Task
Using the data below, gather each line that includes the word "resolution".

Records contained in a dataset
*-*-*

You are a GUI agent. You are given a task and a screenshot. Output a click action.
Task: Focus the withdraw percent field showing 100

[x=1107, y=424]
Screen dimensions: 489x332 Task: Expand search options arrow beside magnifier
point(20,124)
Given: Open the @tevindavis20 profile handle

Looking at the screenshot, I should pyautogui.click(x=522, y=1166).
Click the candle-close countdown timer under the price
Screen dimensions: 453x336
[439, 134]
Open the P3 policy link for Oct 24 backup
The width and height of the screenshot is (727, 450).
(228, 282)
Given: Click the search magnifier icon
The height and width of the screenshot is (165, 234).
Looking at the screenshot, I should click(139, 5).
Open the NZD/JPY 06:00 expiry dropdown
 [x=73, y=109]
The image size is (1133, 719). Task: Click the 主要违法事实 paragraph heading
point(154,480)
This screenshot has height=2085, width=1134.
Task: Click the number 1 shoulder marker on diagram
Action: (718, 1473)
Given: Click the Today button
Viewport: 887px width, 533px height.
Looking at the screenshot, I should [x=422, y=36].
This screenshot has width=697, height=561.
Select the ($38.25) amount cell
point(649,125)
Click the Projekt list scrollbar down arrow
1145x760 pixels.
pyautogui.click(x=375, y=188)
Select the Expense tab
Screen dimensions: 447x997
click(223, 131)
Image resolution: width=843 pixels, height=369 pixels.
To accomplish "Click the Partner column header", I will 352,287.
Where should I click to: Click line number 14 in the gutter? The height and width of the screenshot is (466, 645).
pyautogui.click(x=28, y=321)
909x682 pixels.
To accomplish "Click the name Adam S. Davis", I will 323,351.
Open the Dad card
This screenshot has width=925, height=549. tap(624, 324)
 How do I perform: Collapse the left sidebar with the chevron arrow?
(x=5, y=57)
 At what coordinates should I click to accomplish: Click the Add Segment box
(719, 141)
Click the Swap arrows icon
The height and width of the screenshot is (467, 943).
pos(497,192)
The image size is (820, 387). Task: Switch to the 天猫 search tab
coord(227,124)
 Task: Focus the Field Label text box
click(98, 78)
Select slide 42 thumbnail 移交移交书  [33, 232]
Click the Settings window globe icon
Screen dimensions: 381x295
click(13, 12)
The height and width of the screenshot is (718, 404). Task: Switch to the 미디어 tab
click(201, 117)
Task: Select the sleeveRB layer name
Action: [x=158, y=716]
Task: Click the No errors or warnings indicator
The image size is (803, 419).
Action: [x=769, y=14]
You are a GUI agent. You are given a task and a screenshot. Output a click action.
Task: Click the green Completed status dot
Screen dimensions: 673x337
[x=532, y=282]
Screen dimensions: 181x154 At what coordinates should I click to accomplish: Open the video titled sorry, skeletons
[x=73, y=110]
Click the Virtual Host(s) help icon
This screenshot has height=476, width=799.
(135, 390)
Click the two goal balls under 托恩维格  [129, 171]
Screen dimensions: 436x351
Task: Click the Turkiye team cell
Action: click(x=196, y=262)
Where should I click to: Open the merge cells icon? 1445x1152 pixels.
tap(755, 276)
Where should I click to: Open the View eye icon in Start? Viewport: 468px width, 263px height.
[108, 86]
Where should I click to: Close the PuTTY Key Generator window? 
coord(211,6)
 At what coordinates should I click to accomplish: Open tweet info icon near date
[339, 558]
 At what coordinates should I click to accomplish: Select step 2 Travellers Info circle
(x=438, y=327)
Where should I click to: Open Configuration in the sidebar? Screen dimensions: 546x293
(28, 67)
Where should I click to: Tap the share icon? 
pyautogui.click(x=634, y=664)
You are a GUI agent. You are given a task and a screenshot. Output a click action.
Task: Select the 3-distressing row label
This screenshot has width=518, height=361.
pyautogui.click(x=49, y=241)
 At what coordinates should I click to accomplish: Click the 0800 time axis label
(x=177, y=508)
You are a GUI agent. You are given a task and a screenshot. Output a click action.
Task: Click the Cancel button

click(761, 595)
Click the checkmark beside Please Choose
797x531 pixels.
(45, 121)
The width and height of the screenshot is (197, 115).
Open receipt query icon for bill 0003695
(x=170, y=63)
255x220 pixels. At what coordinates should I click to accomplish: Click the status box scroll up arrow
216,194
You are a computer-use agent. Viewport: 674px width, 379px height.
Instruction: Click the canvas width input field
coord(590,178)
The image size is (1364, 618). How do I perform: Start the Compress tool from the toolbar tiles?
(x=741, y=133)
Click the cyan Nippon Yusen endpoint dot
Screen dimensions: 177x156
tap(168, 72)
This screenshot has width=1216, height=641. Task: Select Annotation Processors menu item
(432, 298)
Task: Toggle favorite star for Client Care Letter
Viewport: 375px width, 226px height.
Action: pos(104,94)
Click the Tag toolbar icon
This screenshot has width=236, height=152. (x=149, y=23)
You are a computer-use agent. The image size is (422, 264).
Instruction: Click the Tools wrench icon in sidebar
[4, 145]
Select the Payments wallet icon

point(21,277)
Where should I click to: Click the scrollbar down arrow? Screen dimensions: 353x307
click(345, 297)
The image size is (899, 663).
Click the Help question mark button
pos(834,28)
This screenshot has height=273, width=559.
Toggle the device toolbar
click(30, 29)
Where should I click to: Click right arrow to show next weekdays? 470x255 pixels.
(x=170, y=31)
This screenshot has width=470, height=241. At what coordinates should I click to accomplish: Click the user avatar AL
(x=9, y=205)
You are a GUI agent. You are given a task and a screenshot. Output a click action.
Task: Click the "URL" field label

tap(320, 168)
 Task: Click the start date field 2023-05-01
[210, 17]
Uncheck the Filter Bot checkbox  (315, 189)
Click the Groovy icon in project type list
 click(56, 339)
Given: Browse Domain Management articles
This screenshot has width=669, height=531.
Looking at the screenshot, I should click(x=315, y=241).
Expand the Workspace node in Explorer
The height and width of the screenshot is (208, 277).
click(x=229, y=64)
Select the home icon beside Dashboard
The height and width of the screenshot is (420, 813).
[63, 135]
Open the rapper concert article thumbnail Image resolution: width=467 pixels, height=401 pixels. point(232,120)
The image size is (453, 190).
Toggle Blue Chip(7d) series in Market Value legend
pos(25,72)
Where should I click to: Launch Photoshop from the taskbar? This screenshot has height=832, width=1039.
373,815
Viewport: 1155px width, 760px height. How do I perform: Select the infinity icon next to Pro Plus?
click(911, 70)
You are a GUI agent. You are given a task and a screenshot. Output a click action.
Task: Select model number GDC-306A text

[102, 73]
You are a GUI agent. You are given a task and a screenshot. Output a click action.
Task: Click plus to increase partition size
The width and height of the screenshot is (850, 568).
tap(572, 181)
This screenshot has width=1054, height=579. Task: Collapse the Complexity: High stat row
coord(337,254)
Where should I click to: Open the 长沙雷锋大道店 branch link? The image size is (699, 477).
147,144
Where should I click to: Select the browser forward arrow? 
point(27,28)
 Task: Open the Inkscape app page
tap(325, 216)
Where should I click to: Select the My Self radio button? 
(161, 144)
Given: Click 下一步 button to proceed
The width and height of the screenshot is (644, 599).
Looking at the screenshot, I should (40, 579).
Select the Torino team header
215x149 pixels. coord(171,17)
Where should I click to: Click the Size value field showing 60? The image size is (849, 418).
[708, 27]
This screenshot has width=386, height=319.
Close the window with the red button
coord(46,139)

*-*-*

Answer space
Image resolution: width=843 pixels, height=369 pixels.
Open the rapper concert article thumbnail Image resolution: width=467 pixels, height=401 pixels. point(232,120)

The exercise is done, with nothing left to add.